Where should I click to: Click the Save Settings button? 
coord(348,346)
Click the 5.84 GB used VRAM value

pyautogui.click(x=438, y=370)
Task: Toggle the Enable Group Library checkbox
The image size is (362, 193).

...

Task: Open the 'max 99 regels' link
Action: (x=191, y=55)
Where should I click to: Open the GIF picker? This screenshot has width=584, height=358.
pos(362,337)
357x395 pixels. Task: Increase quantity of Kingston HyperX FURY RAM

==

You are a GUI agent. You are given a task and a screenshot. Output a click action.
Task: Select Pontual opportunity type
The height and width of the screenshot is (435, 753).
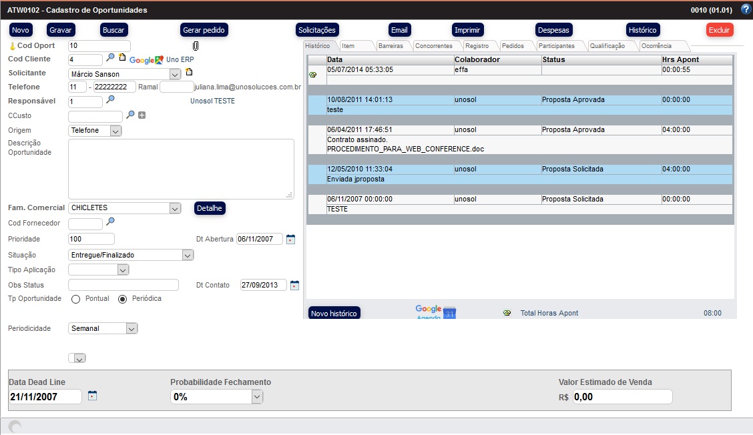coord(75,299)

#### REQUIRED WORK:
In the entries above, the lines from the one bearing "Where should I click to: Open" up to and including the one bearing "357x395 pixels. Task: Increase" should be transcribed exactly; no other line is wanted.

#### ANSWER TO THIS TASK:
Where should I click to: Open the GIF picker? This screenshot has width=584, height=358.
pos(362,337)
357x395 pixels. Task: Increase quantity of Kingston HyperX FURY RAM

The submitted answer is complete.